### WORK TASK
The entries below contain a line with "The height and width of the screenshot is (487, 990)." and a line with "Task: Click the zoom". Quote exactly those two lines and all lines between them.

++++ MATERIALS PROVIDED ++++

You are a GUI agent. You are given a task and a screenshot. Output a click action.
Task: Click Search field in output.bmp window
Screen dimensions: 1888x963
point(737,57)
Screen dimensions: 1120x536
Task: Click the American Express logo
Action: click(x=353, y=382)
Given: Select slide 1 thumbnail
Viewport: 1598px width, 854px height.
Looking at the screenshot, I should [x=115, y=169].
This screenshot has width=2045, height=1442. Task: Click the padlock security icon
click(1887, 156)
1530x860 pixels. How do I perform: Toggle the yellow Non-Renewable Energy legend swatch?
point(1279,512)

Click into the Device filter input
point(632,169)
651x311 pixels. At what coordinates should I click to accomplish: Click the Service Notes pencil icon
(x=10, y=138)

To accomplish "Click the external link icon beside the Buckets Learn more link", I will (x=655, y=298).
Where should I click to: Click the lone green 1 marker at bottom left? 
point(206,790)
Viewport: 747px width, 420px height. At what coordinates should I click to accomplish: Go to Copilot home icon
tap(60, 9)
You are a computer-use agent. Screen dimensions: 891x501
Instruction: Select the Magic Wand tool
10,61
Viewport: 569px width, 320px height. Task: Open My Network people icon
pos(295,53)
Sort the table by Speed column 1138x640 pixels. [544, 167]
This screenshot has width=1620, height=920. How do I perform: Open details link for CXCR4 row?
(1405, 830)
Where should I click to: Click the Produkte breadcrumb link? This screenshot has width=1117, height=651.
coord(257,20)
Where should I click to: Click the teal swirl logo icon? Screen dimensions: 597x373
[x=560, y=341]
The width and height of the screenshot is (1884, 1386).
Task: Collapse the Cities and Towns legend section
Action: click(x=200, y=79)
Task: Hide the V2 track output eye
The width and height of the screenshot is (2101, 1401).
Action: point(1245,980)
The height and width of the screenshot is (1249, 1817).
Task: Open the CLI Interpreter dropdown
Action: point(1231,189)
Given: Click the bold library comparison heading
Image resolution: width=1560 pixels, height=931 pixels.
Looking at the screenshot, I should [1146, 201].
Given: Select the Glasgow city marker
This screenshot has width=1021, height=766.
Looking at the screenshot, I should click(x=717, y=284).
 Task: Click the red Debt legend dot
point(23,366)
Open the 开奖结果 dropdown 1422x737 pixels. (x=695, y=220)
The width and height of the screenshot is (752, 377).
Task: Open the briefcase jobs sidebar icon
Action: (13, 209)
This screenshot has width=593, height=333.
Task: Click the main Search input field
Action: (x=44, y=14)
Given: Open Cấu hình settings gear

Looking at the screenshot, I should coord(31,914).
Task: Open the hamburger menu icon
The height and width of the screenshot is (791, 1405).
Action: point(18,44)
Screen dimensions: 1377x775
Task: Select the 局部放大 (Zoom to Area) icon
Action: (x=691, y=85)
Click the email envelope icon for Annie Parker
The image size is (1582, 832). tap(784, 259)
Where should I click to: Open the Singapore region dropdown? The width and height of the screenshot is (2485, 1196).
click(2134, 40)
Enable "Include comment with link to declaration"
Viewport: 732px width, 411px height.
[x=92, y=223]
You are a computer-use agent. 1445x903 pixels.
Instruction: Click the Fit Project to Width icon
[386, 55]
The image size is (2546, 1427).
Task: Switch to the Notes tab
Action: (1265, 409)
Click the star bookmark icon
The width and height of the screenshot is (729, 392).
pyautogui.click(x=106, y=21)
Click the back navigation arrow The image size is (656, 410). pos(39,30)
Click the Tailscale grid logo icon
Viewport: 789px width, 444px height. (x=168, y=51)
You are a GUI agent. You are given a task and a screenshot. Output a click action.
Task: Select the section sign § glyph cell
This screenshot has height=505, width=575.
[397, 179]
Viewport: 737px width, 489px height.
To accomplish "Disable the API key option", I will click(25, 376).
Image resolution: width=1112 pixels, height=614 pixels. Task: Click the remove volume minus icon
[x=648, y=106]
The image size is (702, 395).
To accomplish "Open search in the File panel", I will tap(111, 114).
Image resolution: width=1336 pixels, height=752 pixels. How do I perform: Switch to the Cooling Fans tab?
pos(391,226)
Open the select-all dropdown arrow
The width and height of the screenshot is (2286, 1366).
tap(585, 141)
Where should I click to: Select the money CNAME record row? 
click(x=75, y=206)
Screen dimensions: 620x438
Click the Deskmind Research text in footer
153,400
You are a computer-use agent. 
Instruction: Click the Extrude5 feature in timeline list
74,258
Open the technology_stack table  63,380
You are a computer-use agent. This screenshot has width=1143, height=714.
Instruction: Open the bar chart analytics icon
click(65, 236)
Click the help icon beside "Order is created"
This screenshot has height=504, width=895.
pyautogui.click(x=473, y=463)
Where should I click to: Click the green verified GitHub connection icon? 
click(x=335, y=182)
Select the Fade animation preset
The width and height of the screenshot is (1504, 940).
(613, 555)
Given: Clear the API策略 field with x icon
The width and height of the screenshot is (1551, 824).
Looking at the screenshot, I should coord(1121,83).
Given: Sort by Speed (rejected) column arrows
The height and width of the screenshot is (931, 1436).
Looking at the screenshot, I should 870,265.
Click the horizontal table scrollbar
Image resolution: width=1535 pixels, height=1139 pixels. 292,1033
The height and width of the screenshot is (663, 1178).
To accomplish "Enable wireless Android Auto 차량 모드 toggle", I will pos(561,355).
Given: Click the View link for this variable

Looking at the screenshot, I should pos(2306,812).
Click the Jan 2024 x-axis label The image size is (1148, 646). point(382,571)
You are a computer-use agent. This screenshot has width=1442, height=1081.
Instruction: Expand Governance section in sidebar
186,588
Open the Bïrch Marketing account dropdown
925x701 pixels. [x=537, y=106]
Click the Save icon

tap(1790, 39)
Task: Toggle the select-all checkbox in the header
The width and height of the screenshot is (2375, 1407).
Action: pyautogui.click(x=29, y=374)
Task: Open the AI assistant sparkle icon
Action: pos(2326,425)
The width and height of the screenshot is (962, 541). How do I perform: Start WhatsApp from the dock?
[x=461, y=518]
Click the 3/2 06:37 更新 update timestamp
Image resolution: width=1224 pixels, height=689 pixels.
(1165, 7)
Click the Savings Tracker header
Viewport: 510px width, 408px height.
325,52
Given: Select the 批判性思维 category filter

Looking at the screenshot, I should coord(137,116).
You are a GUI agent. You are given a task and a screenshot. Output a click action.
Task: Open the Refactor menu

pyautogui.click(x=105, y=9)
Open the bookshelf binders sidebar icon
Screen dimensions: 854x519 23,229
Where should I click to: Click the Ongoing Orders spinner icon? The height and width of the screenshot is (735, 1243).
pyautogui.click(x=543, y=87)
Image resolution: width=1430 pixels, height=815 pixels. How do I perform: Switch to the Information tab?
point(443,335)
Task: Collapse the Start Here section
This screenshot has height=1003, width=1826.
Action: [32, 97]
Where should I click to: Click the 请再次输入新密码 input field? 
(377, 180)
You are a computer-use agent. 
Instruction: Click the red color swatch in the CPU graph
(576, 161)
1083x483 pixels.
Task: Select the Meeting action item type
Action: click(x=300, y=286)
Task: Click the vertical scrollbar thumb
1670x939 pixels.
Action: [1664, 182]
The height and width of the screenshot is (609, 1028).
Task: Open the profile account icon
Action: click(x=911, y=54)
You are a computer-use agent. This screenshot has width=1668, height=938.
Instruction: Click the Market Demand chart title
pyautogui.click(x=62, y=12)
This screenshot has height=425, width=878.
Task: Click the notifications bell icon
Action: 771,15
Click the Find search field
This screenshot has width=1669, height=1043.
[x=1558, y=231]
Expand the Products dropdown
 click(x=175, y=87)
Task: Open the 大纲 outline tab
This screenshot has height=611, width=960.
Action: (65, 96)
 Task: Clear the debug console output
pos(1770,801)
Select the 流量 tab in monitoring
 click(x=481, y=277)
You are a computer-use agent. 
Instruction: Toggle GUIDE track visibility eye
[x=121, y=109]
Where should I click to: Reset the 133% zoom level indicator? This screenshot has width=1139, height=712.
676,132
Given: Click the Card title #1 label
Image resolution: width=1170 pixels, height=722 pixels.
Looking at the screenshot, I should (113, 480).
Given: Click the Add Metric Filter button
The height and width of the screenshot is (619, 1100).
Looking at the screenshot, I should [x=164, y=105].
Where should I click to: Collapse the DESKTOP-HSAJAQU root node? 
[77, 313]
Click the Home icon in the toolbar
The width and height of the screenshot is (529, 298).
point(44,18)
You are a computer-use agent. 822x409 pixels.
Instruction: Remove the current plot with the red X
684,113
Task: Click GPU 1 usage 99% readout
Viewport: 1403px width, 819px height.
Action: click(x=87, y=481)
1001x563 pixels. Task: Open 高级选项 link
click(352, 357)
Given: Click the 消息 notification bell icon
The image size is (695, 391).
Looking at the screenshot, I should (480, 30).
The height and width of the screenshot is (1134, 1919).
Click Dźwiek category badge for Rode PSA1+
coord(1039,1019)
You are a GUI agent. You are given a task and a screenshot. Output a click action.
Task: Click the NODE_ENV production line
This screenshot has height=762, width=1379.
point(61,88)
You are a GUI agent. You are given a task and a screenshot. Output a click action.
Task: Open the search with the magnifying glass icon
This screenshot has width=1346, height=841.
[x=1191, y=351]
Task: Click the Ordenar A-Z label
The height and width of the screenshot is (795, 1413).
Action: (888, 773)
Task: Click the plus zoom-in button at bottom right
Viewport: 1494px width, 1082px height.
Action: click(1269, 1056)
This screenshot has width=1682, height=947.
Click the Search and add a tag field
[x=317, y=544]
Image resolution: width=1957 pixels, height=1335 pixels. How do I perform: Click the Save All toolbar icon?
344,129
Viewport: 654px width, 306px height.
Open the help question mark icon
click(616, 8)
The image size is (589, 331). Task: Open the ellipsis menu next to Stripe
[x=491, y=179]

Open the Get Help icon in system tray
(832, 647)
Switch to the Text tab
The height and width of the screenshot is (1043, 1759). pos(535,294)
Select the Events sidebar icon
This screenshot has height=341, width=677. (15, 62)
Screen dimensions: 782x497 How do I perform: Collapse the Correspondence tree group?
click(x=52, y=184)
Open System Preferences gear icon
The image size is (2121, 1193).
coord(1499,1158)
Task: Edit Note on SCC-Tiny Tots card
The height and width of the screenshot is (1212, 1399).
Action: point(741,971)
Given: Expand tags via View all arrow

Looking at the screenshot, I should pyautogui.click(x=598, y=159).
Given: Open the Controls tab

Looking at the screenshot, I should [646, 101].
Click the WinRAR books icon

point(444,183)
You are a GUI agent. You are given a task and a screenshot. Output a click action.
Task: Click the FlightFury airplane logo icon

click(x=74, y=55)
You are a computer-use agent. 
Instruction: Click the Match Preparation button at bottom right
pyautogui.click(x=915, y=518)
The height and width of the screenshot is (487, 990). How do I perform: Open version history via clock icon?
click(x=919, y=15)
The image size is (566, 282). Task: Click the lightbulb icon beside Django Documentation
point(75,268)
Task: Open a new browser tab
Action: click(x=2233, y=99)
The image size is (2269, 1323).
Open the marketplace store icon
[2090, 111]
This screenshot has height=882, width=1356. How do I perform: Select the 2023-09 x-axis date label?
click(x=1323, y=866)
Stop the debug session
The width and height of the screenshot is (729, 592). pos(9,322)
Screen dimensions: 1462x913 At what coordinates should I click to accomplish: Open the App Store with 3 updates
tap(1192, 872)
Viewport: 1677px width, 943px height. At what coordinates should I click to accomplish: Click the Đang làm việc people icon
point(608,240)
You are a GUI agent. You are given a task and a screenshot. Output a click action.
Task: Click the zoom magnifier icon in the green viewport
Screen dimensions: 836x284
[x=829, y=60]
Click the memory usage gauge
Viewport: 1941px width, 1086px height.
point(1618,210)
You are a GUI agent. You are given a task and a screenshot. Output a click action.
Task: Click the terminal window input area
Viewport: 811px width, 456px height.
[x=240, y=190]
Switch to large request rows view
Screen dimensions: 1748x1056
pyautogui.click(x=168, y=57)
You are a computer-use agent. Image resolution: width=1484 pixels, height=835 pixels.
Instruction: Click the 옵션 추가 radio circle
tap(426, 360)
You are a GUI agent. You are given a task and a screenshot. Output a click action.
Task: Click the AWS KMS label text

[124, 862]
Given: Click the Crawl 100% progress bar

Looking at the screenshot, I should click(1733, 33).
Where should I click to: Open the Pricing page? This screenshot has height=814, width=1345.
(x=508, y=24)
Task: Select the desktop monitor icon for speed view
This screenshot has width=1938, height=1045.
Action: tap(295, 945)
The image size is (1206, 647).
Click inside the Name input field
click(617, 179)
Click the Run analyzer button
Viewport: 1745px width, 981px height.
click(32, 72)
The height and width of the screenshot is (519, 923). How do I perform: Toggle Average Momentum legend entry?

++++

### EXERCISE RESPONSE
The height and width of the screenshot is (487, 990). How do I perform: Open version history via clock icon?
click(x=919, y=15)
The image size is (566, 282). Task: Click the lightbulb icon beside Django Documentation
point(75,268)
Task: Open a new browser tab
Action: click(x=2233, y=99)
The image size is (2269, 1323).
Open the marketplace store icon
[2090, 111]
This screenshot has height=882, width=1356. How do I perform: Select the 2023-09 x-axis date label?
click(x=1323, y=866)
Stop the debug session
The width and height of the screenshot is (729, 592). pos(9,322)
Screen dimensions: 1462x913 At what coordinates should I click to accomplish: Open the App Store with 3 updates
tap(1192, 872)
Viewport: 1677px width, 943px height. At what coordinates should I click to accomplish: Click the Đang làm việc people icon
point(608,240)
You are a GUI agent. You are given a task and a screenshot. Output a click action.
Task: Click the zoom magnifier icon in the green viewport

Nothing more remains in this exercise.